Print out every entry, keeping each line identical to the original.

=== EXTRACTED DATA ===

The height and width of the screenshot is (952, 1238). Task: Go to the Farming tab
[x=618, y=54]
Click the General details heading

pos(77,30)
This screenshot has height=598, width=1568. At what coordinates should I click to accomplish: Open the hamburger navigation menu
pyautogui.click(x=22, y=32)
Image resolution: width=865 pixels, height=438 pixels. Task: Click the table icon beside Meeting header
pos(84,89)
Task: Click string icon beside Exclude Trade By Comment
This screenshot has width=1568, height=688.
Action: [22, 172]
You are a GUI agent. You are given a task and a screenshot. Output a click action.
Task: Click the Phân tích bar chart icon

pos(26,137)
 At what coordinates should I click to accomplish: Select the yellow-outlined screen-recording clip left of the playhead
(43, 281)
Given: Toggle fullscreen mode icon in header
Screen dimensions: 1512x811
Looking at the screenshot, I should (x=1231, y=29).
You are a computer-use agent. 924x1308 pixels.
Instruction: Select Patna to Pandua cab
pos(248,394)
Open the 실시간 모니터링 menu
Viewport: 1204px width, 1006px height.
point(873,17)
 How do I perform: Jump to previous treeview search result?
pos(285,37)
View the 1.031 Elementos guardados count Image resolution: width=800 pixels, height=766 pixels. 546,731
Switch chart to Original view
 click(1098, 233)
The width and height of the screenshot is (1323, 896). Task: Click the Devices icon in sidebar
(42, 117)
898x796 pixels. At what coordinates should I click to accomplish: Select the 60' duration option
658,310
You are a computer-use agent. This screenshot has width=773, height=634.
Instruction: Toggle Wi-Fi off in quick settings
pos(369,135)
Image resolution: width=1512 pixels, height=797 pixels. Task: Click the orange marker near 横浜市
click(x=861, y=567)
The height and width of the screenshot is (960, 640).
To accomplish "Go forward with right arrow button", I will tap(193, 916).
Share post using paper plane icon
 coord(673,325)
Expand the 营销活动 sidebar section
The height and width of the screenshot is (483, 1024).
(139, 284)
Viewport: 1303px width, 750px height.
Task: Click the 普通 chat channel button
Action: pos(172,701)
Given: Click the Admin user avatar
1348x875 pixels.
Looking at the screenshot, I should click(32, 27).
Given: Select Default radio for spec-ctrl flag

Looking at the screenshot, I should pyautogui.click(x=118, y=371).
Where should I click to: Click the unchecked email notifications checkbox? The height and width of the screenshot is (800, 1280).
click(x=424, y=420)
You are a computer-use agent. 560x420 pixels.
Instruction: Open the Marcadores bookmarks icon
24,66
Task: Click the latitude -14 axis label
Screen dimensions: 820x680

===

RESPONSE FOR THIS EXERCISE:
The height and width of the screenshot is (952, 1238). Task: Go to the Farming tab
[x=618, y=54]
Click the General details heading

pos(77,30)
This screenshot has height=598, width=1568. At what coordinates should I click to accomplish: Open the hamburger navigation menu
pyautogui.click(x=22, y=32)
Image resolution: width=865 pixels, height=438 pixels. Task: Click the table icon beside Meeting header
pos(84,89)
Task: Click string icon beside Exclude Trade By Comment
This screenshot has width=1568, height=688.
Action: [22, 172]
You are a GUI agent. You are given a task and a screenshot. Output a click action.
Task: Click the Phân tích bar chart icon

pos(26,137)
 At what coordinates should I click to accomplish: Select the yellow-outlined screen-recording clip left of the playhead
(43, 281)
Given: Toggle fullscreen mode icon in header
Screen dimensions: 1512x811
Looking at the screenshot, I should (x=1231, y=29).
You are a computer-use agent. 924x1308 pixels.
Instruction: Select Patna to Pandua cab
pos(248,394)
Open the 실시간 모니터링 menu
Viewport: 1204px width, 1006px height.
point(873,17)
 How do I perform: Jump to previous treeview search result?
pos(285,37)
View the 1.031 Elementos guardados count Image resolution: width=800 pixels, height=766 pixels. 546,731
Switch chart to Original view
 click(1098, 233)
The width and height of the screenshot is (1323, 896). Task: Click the Devices icon in sidebar
(42, 117)
898x796 pixels. At what coordinates should I click to accomplish: Select the 60' duration option
658,310
You are a computer-use agent. This screenshot has width=773, height=634.
Instruction: Toggle Wi-Fi off in quick settings
pos(369,135)
Image resolution: width=1512 pixels, height=797 pixels. Task: Click the orange marker near 横浜市
click(x=861, y=567)
The height and width of the screenshot is (960, 640).
To accomplish "Go forward with right arrow button", I will tap(193, 916).
Share post using paper plane icon
 coord(673,325)
Expand the 营销活动 sidebar section
The height and width of the screenshot is (483, 1024).
(139, 284)
Viewport: 1303px width, 750px height.
Task: Click the 普通 chat channel button
Action: pos(172,701)
Given: Click the Admin user avatar
1348x875 pixels.
Looking at the screenshot, I should click(32, 27).
Given: Select Default radio for spec-ctrl flag

Looking at the screenshot, I should pyautogui.click(x=118, y=371).
Where should I click to: Click the unchecked email notifications checkbox? The height and width of the screenshot is (800, 1280).
click(x=424, y=420)
You are a computer-use agent. 560x420 pixels.
Instruction: Open the Marcadores bookmarks icon
24,66
Task: Click the latitude -14 axis label
Screen dimensions: 820x680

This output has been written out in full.